貌立ちは光の美貌を受け継ぎ、幼い頃から社交界で評判になるほどの大変な美少女だ。
気の早い縁談も舞い込むほどで、礼也を苦笑いさせていた。

薫が生まれたのち、なかなか第二子に恵まれなかった夫婦にとって待望の女の子ということで、光はことさら菫を可愛がっている。
気管支喘息の持病もあり、発作を起こす度に光はナースやナニーに任せることなく寝ずに看病をしていた。

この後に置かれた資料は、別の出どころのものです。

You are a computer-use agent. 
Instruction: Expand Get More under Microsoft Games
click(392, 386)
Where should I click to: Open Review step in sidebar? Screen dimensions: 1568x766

…菫と薫は年も離れているし、その溺愛ぶりに本気で僻むことはなかったが、叱られる度に面白くない気持ちになっていたことは確かだ。
「どうせ僕は母様の子どもじゃないからでしょう?
大方、橋の下から拾ってきた子どもなんでしょう?
だから僕が可愛くないんだ」
と毒づき、光に更に激怒され子ども部屋に閉じ込められる…という悪循環も過去にはあった。

…そんな時、礼也は必ず薫を慰めてくれた。
「お母様がお前を可愛くない訳がないだろう?
お母様は薫も菫も等しく愛していらっしゃるのだよ。
薫は長男だから、どうしても厳しく仰るだけだ。
…それに…」
礼也は苦笑気味に笑い、薫を抱きしめた。
「…お前と光さんは性格が双子みたいによく似ているからな…。
近親なんとやら…だろうな…」

…けれどその後、薫の思春期に二人の距離が近づく事件があり、最悪の関係性からは脱出した。
今では薫も大人になったし、面と向かって光に刃向かうことも少なくなった。
光と菫が軽井沢に疎開してからは、手紙だけの行き来だったので、平和な時間が流れていたのだ。

…母様は遠きにありて思うものだな…。
薫はしみじみと噛み締めていたのだ。